#SYNOPTISCHE ÜBERSICHT #MITTELFRIST ausgegeben am Donnerstag, den 12.10.2023 um 10.30 UTC
S Y N O P T I S C H E Ü B E R S I C H T M I T T E L F R I S T
ausgegeben am Donnerstag, den 12.10.2023 um 10.30 UTC
Herbstliches, zunehmend hochdruckgeprägtes Wetter. Anfangs an den Küsten noch
stürmisch und einzelne Gewitter, im Bergland leichter Frost.
Synoptische Entwicklung bis zum Donnerstag, den 19.10.2023
Zum Beginn des mittelfristigen Zeitraums am Sonntag ist der markante
Luftmassenwechsel, der durch den Kaltfrontdurchgang am Vortag eingeleitet wurde,
bereits vollzogen. Der Spätsommer ist (endlich?) Geschichte. Rückseitig der
Kaltfront wurde Deutschland bei lebhafter nordwestlicher Strömung von maritimer
Polarluft geflutet, was 850-hPa-Temperaturwerte von landesweit 0 bis -2 Grad
bedeutet. Auf 2 m Höhe bezogen sind damit als Höchstwerte gerade einmal noch 10
bis 14 Grad, im Bergland sogar nur einstellige Werte drin.
Die abgezogene Kaltfront gehört zu einem großräumigen Tief über dem Norden
Fennoskandiens. Demgegenüber befindet sich ein Hoch über den Britischen Inseln,
das einen Keil bis nach Süddeutschland ausbildet. Dazwischen besteht – wie
bereits erwähnt – eine lebhafte nordwestliche Strömung, die an den Küsten für
die ein oder andere Sturmböe gut ist. Auch dem Binnenland steht ein windiger Tag
ins Haus, was nicht nur gradientbedingt ist, sondern zum Teil auch dem
Heruntermischen des Höhenwindes geschuldet ist. Deutschland liegt nämlich direkt
unter einem Langwellentrog, der in 500 hPa bis zu -32 Grad aufweist. Dadurch
kommt in der Nordhälfte eine rege Schauertätigkeit in Gang, besonders im
Küstenumfeld sind auch einzelne Gewitter möglich. Im Tagesverlauf schwenkt der
Trog ostwärts durch, sodass wir nachfolgend in den Einflussbereich eines flachen
Rückens kommen. Am Boden kann sich dadurch auch das Hoch breit(er) machen, was
eine zum Teil recht wolkenarme Nacht zur Folge hat, in der vor allem im Bergland
der Südhälfte leichter Luftfrost zu erwarten ist.
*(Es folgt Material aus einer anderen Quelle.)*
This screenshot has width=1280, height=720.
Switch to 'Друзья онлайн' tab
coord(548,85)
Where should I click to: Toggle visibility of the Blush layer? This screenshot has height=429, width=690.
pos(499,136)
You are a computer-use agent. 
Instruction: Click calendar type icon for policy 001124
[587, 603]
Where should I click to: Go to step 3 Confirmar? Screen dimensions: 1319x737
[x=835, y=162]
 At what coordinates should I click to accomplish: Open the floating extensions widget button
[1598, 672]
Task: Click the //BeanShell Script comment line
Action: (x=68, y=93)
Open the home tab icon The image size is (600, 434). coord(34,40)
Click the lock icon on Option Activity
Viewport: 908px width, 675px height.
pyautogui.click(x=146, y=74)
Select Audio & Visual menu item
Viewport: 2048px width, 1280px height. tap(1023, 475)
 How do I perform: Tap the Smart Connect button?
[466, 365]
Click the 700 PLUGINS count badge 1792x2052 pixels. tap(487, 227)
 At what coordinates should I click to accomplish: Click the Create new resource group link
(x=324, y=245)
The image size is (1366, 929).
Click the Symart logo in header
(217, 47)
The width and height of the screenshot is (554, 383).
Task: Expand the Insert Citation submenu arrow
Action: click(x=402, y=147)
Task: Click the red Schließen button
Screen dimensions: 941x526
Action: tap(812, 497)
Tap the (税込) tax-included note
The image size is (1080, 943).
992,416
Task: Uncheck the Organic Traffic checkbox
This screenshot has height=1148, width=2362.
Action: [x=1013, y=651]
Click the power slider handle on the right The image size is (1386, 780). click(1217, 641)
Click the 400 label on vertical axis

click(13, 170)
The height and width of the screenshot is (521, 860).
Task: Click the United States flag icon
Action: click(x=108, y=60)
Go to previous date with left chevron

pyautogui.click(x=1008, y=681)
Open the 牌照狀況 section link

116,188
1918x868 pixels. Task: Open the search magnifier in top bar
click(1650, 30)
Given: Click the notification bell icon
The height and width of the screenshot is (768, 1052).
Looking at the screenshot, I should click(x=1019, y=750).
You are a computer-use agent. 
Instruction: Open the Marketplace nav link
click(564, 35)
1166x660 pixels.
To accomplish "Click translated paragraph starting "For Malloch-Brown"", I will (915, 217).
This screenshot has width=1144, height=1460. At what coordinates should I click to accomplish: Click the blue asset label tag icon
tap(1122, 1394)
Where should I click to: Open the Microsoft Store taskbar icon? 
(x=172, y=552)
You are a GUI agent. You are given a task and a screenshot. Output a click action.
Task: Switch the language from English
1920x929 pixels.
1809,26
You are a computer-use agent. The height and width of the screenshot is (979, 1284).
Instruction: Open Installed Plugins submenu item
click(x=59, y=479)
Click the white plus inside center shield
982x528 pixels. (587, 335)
Am Montag verbleiben wir zunächst noch unter dem flachen Rücken, der sich vom
westlichen Mittelmeerraum bis nach Deutschland aufwölbt. Am Boden bildet sich
eine Hochdruckbrücke aus, die von den Britischen Inseln über Deutschland hinweg
bis zum Schwarzen Meer reicht. Über dem Ostatlantik zieht derweil ein
Cut-Off-Tief ostwärts zur Biskaya. An der Vorderseite des von ihm ausgehenden
Troges konnte sich ein Tiefdruckkomplex über der Iberischen Halbinsel
entwickeln, an dessen Ostflanke feucht-warme Subtropikluft nach Norden gesteuert
wird, die auf die vorgelagerte Kaltluft trifft. Abgesehen von zunehmender
Bewölkung im Südwesten, bekommen wir in Deutschland aber (noch) nichts davon
mit, das Temperaturniveau bleibt im Vergleich zum Vortag unverändert, auch wenn
die Frostgefahr etwas abnimmt.
Am Dienstag kommt das Biskaya-Höhentief bis nach Westfrankreich voran, der Süden
verbleibt aber größtenteils weiterhin unter dem Einfluss des Rückens. Im Norden
schwenkt ein schwacher und nicht allzu wetteraktiver Randtrog ostwärts durch,
der letztlich das Trogresiduum des Biskaya-Höhentiefs darstellt. Dahinter wölbt
sich ein wölbt sich kräftiger Rücken über dem Nordmeer auf. An der
Druckverteilung am Boden ändert sich kaum etwas, allerdings macht sich
allmählich die WLA vorderseitig des Tiefdruckkomplexes über Südwesteuropa
bemerkbar: Während die 850-hPa-Temperatur in der Nordosthälfte weiterhin bei 0
bis -2 Grad liegt, steigt sie im äußersten Süden/Südwesten schon wieder auf 10
Grad an. Durch die Bewölkung (und auch schon erste Niederschläge im Südwesten)
und die bodennahe Ostströmung dürfte das allerdings keinen allzu großen Effekt
auf die Höchstwerte haben. Einzig die nächtliche Frostgefahr nimmt weiter ab.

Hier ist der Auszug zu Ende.